CONCORD – As part of her efforts to ensure a strong K-12 public school system that helps students develop the skills and innovative thinking needed for success in the 21st century, Governor Maggie Hassan and New Hampshire Department of Education (DOE) Commissioner Virginia Barry announced a new partnership – the New Hampshire School Connectivity Initiative (NHSCI) – aimed at enhancing access to high-speed broadband at New Hampshire’s K-12 public schools.
“Ensuring that our students have the skills and innovative thinking needed for good jobs in the 21st century economy is critical to New Hampshire’s future, and access to high-speed broadband is a critical tool in preparing our young people for success,” Governor Hassan said. “Broadband is an essential component of a modern economy’s infrastructure, and by expanding access to broadband in K-12 public schools throughout New Hampshire, the New Hampshire School Connectivity Initiative will open doors for our students and broaden educational opportunities across all curriculum, including critical STEM areas, helping to better prepare them for future success.”
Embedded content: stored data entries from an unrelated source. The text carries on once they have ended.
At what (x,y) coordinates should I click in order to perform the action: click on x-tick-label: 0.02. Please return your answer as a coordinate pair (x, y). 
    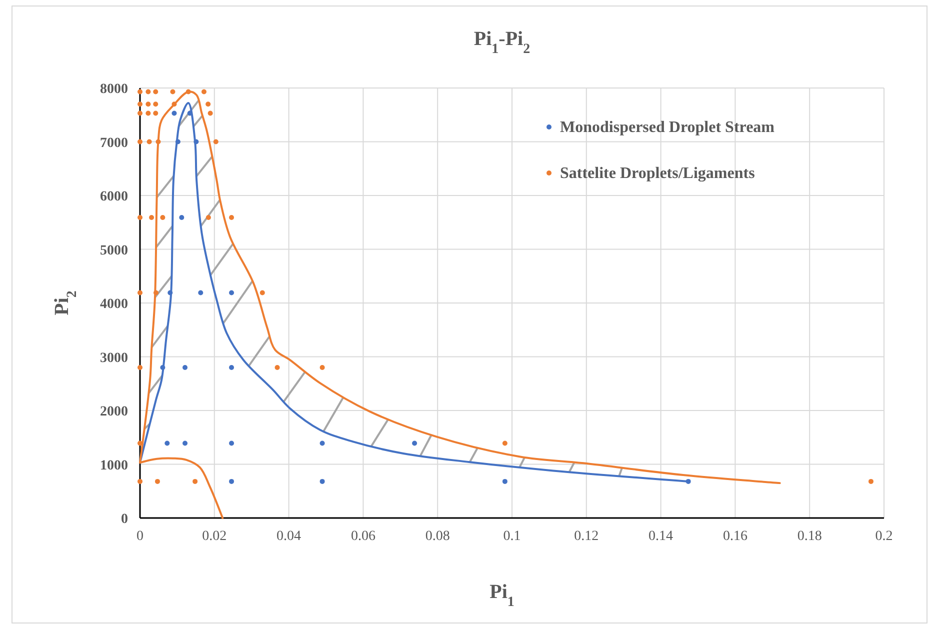
    Looking at the image, I should click on (214, 536).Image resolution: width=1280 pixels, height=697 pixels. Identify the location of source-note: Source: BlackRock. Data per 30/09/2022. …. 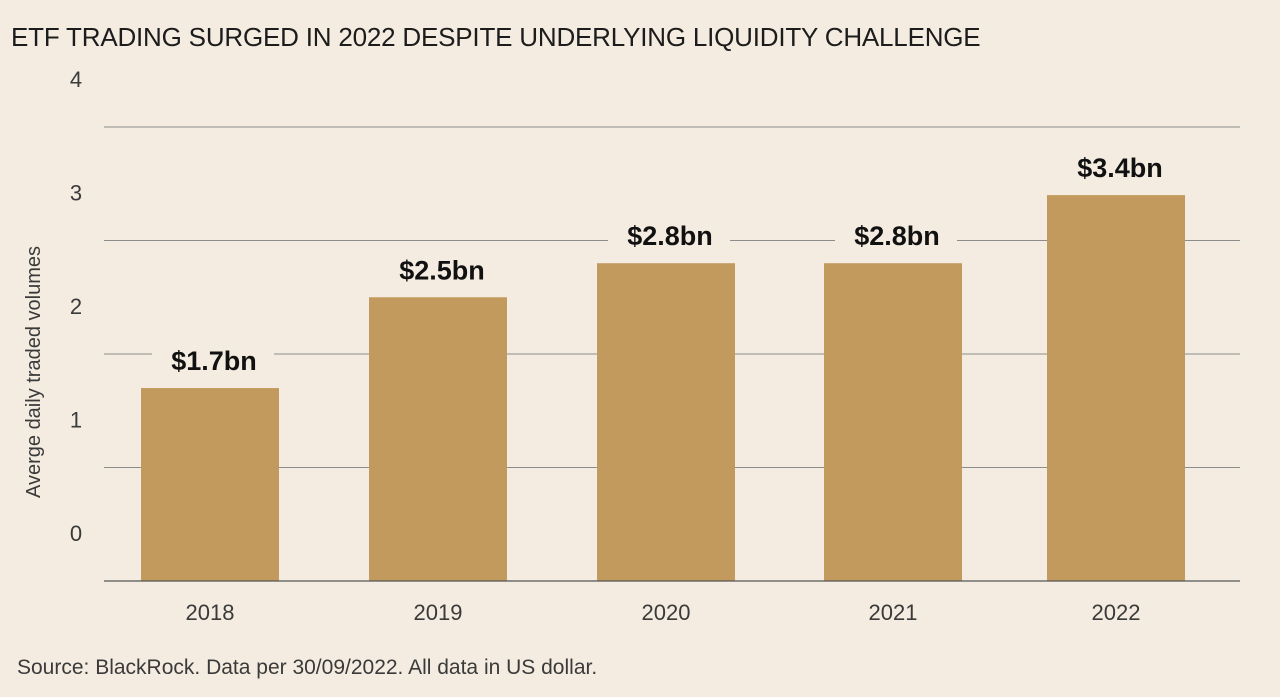
(308, 668).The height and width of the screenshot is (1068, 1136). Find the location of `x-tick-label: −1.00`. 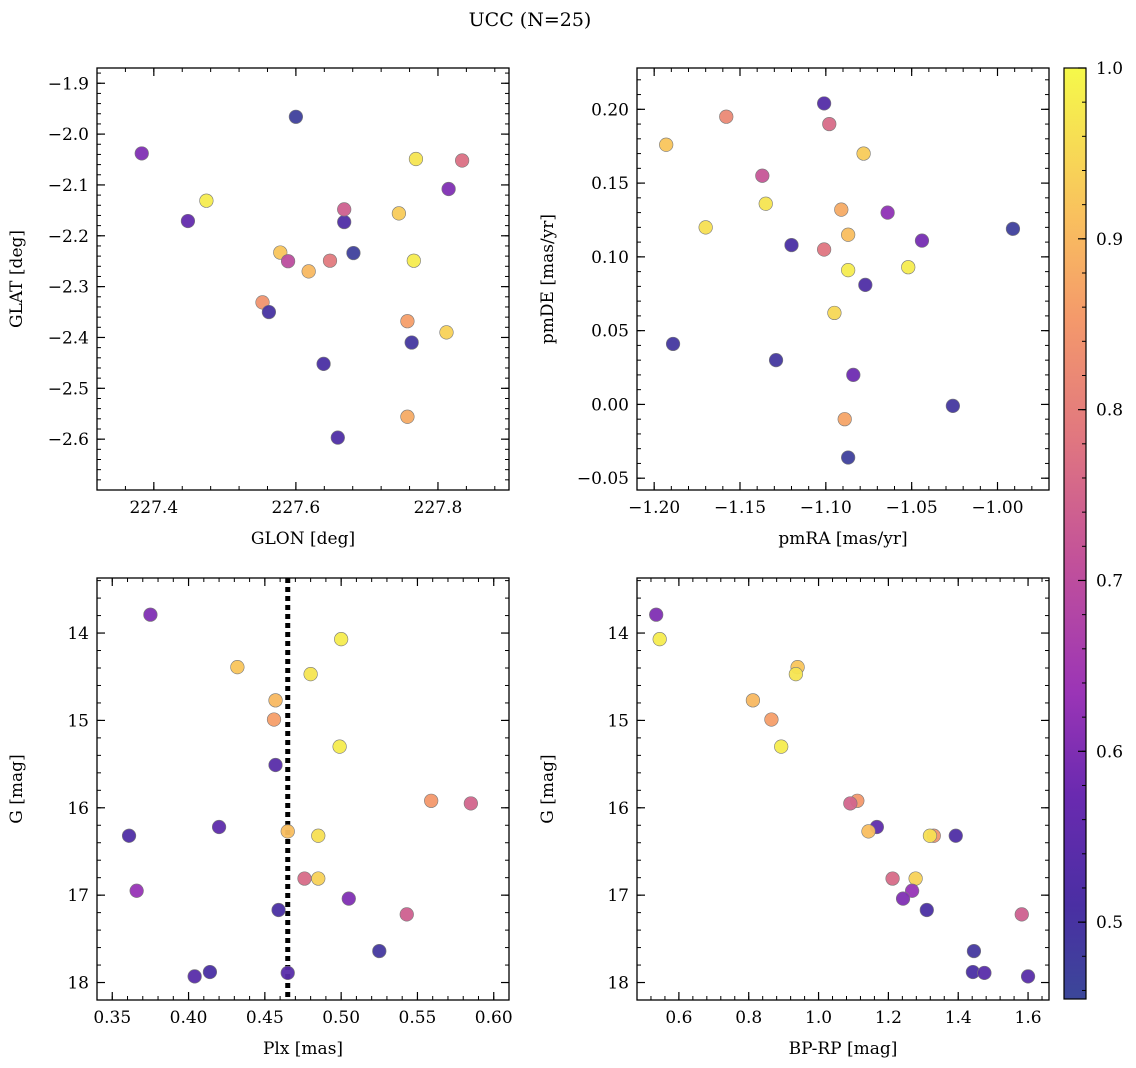

x-tick-label: −1.00 is located at coordinates (997, 508).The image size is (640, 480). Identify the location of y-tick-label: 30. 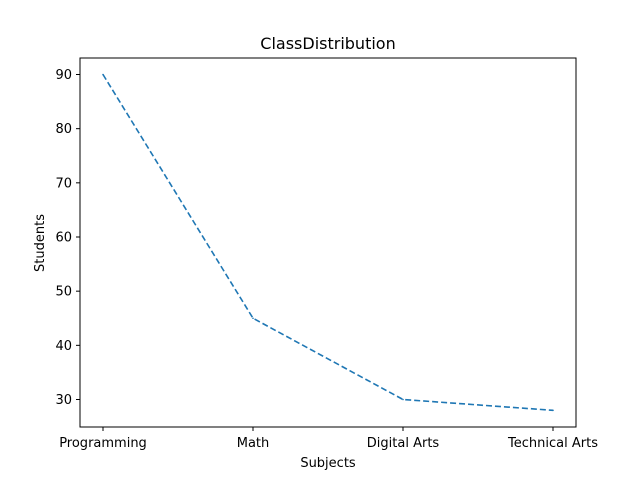
(64, 400). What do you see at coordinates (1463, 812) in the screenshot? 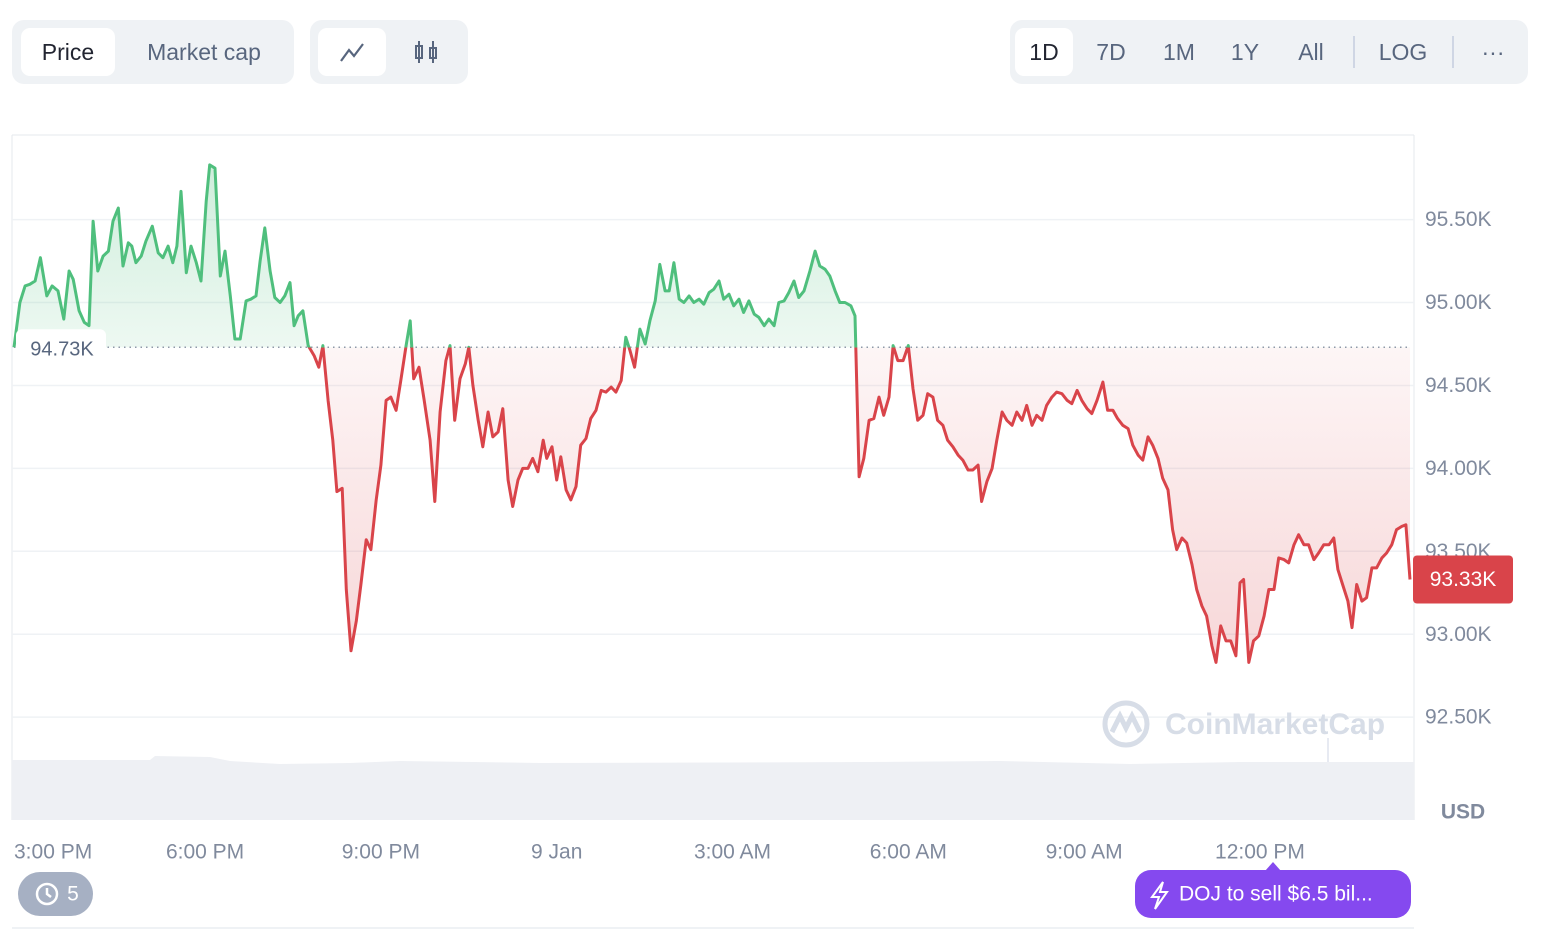
I see `currency-label: USD` at bounding box center [1463, 812].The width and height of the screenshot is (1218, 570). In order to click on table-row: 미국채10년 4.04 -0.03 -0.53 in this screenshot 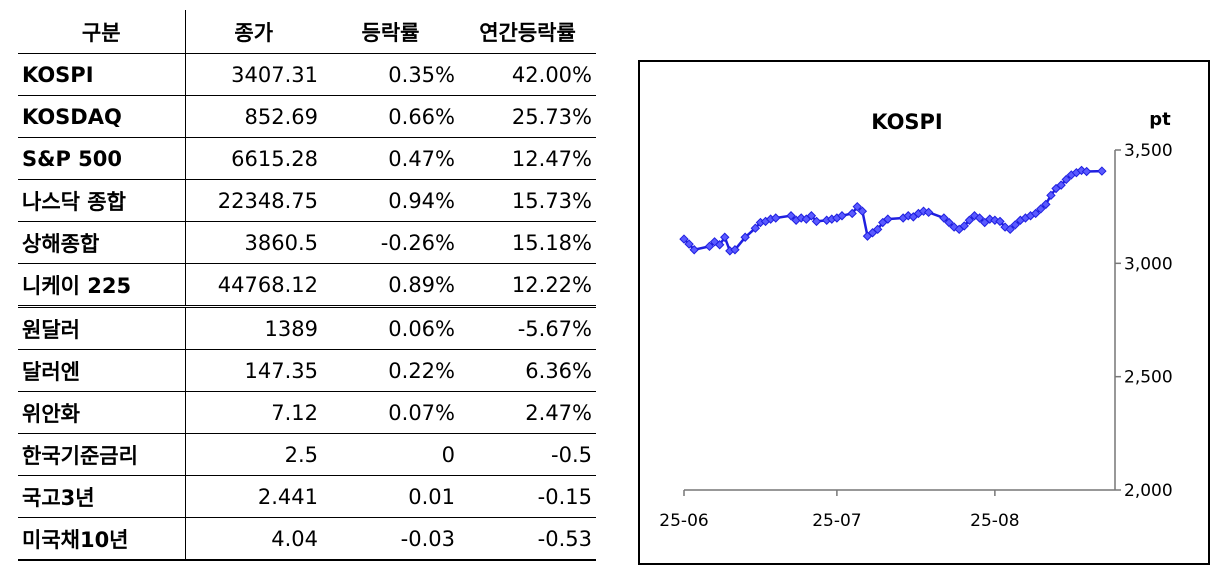, I will do `click(307, 539)`.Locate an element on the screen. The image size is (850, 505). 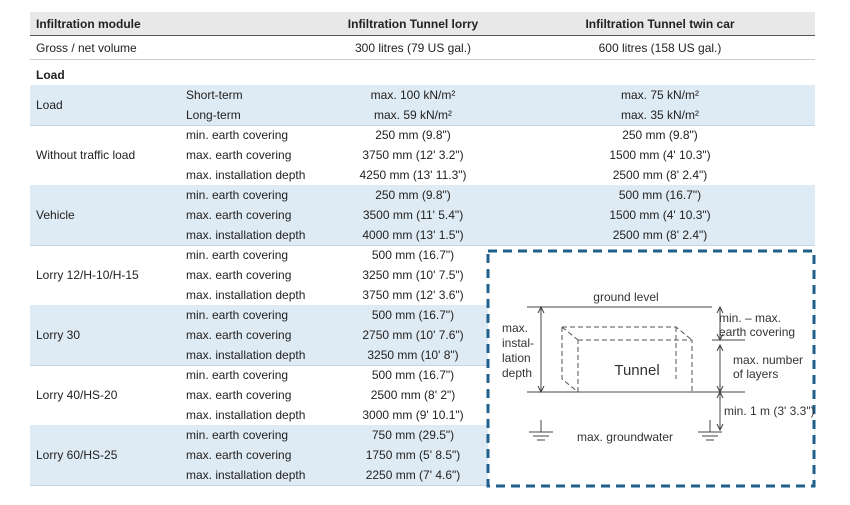
cell-lorry: 4250 mm (13' 11.3") is located at coordinates (413, 175). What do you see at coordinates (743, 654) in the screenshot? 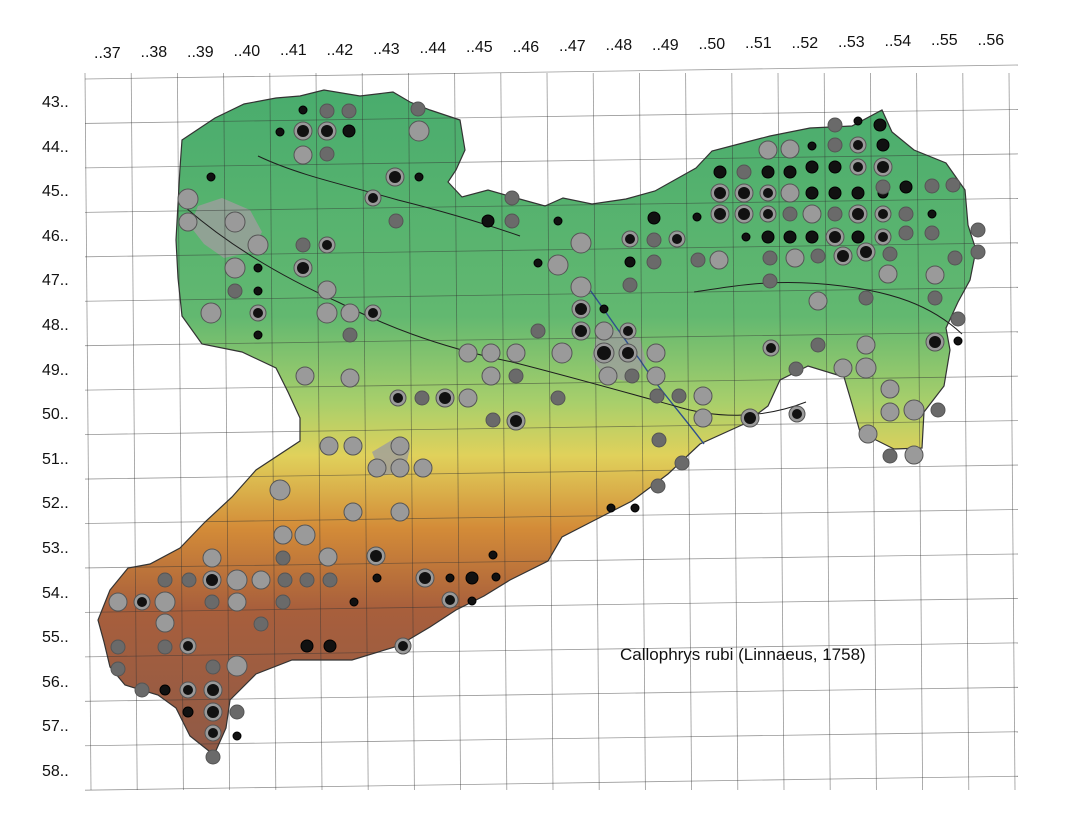
I see `species-title: Callophrys rubi (Linnaeus, 1758)` at bounding box center [743, 654].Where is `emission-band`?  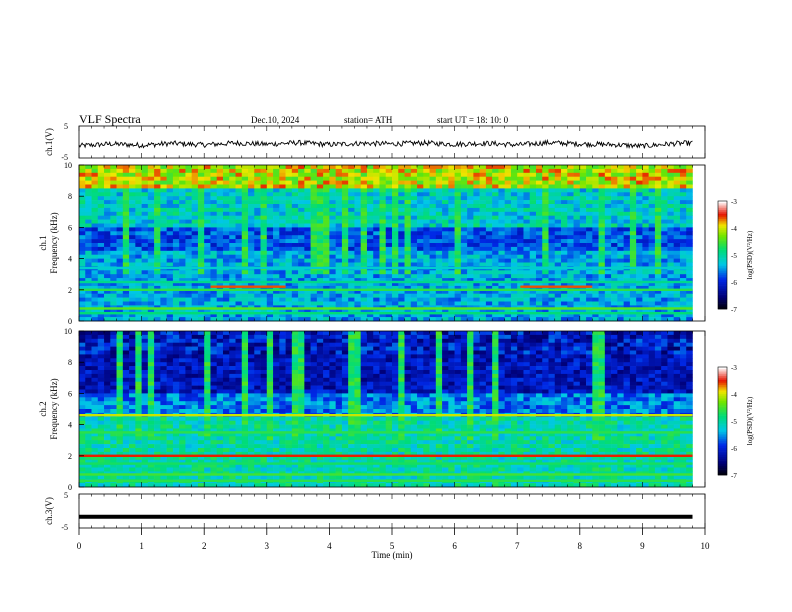
emission-band is located at coordinates (386, 268).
Led by DOE’s Office of Educational Technology, NHSCI is a collaboration between DOE, the New Hampshire Department of Information Technology, the New Hampshire Department of Resources and Economic Development, and the University of New Hampshire.
In order to meet K-12 connectivity goals and ensure that all New Hampshire public school students have the opportunity to engage in digital learning, NHSCI will facilitate statewide K-12 fiber network discussions with school districts, service providers, and partner organizations; maximize discounted communication services provided to schools and libraries across the state through Federal Communication Commission’s E-Rate funding program; and continue efforts to analyze and strengthen a comprehensive K-12 connectivity report.
The initiative has also signed an agreement with EducationSuperHighway, a nonprofit organization that supports increased broadband connectivity in public schools and will provide its services free of charge to NHSCI to help New Hampshire’s K-12 schools and districts connect to scalable high-speed broadband.
“Improving connectivity to schools and libraries across the state will enhance e-learning and online content, which can provide more personalized learning opportunities for students,” said Commissioner of Education, Virginia M. Barry, Ph.D. “Broadband can also facilitate the flow of information, helping teachers, parents, schools and other organizations to make better decisions tied to each student’s needs and abilities.”